■ **Exercise brief**
Exactly and only the lines from the line holding "Task: Tap the" to the end of the records should be reproduced. Leave pictures out.

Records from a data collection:

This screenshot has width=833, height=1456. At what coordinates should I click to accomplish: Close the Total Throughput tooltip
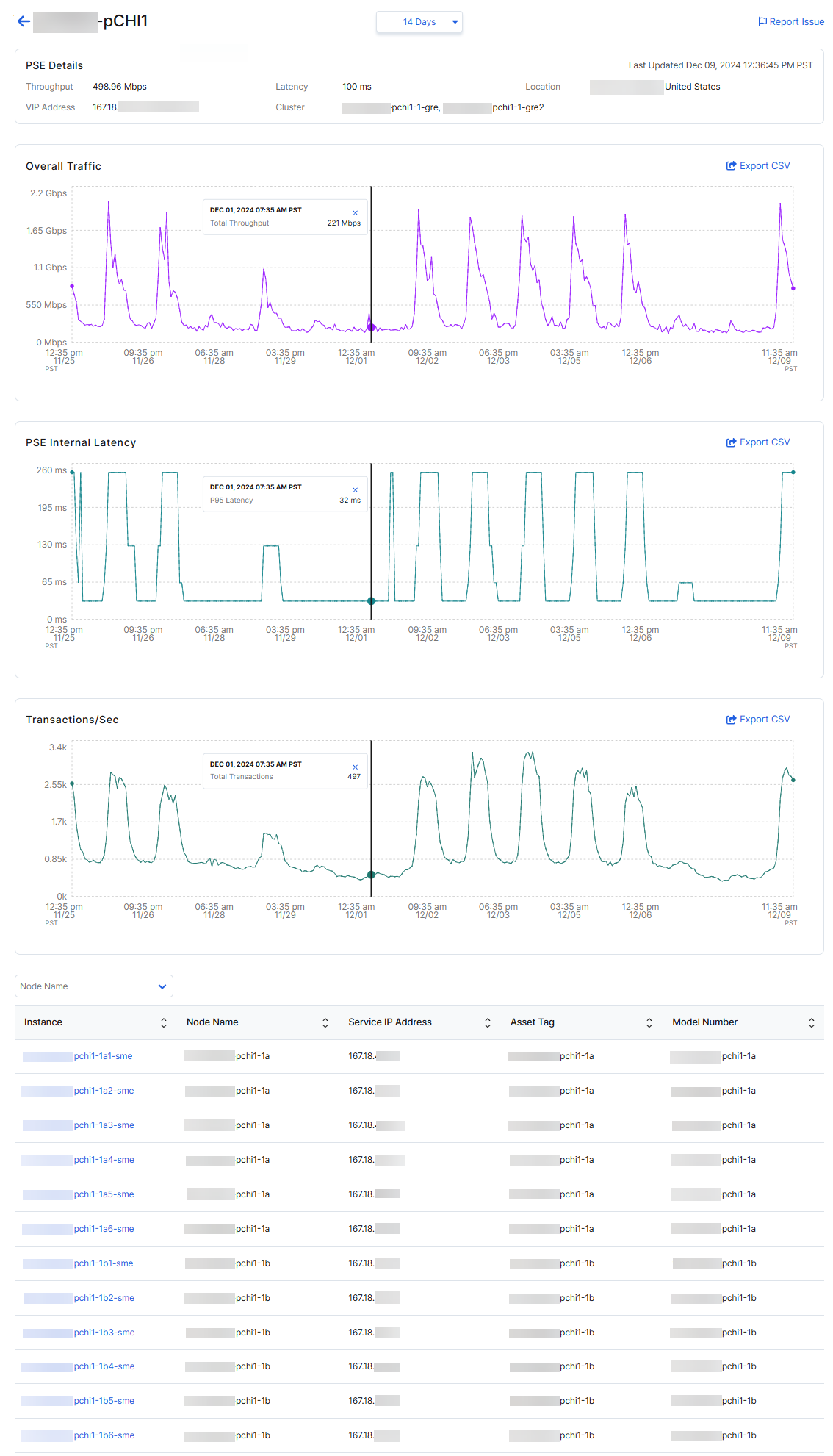click(356, 213)
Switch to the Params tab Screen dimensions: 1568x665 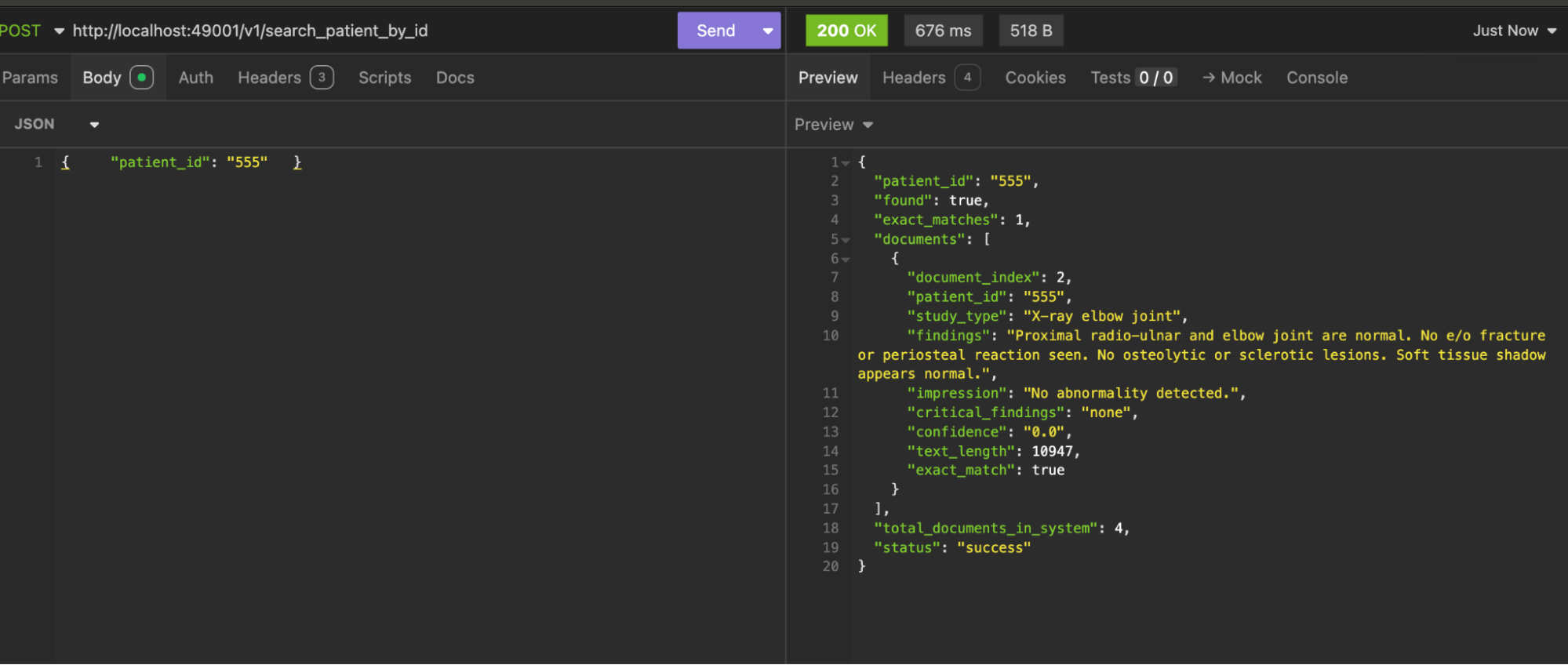tap(30, 78)
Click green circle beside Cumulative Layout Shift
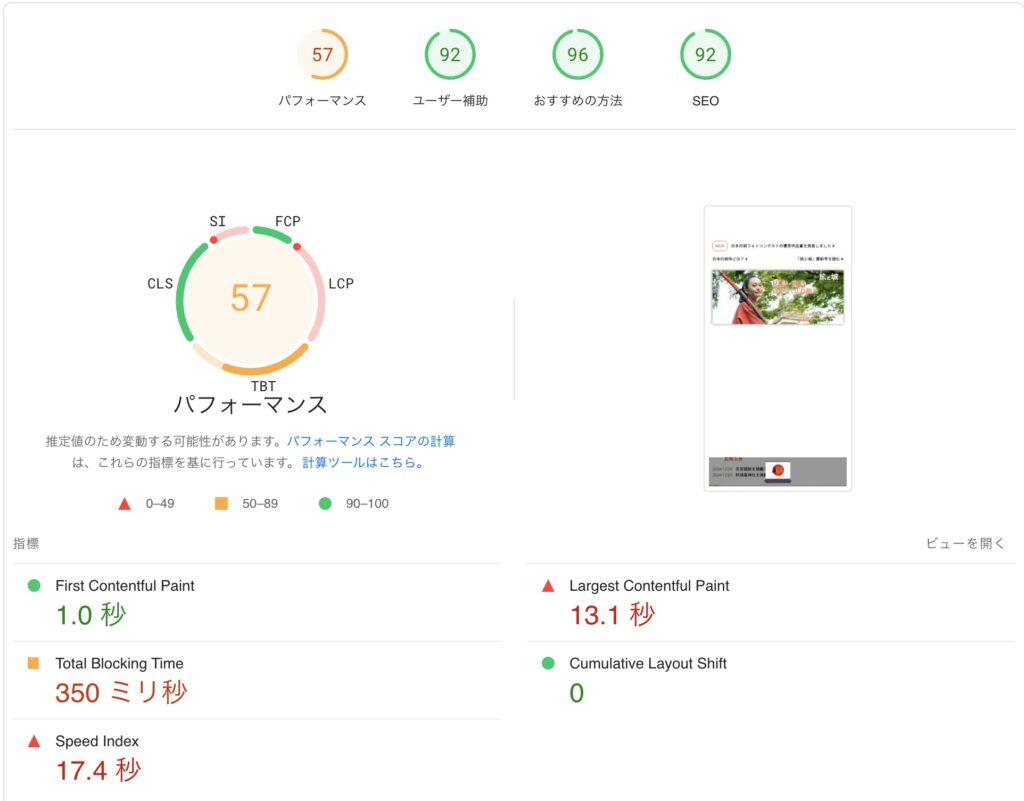 548,663
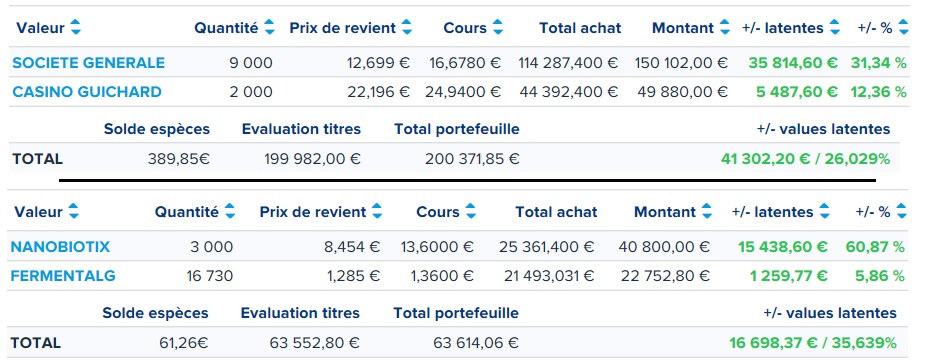The image size is (934, 360).
Task: Sort top table by Valeur arrows
Action: click(x=75, y=27)
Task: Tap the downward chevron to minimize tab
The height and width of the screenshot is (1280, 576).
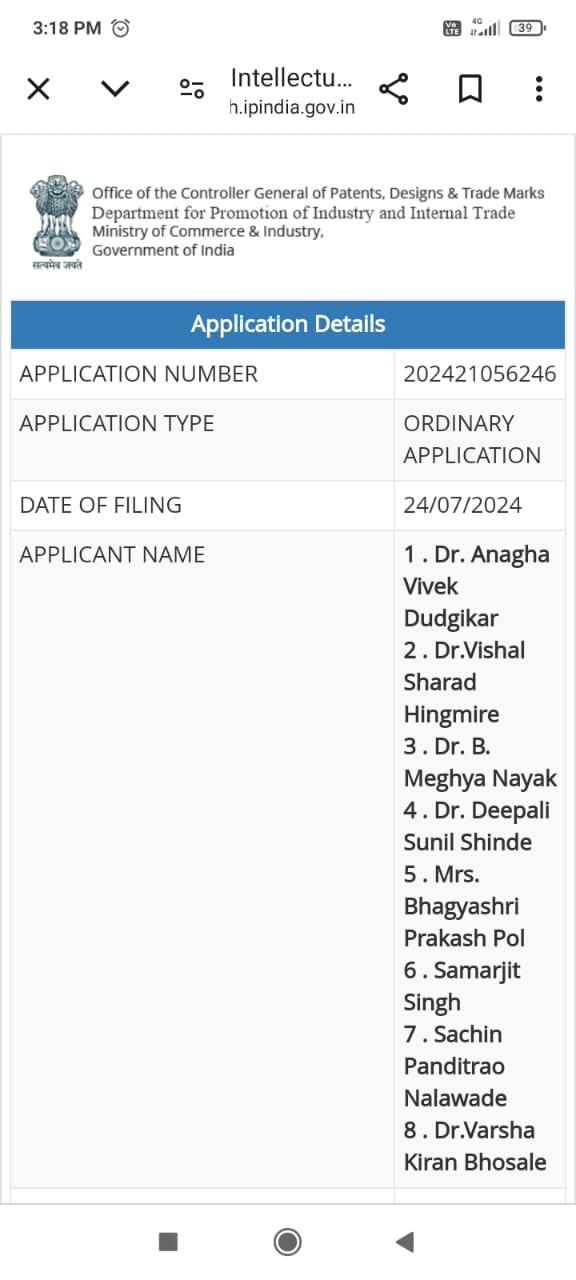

■ **Solution to the problem**
Task: Tap the downward chevron to minimize tab
The height and width of the screenshot is (1280, 576).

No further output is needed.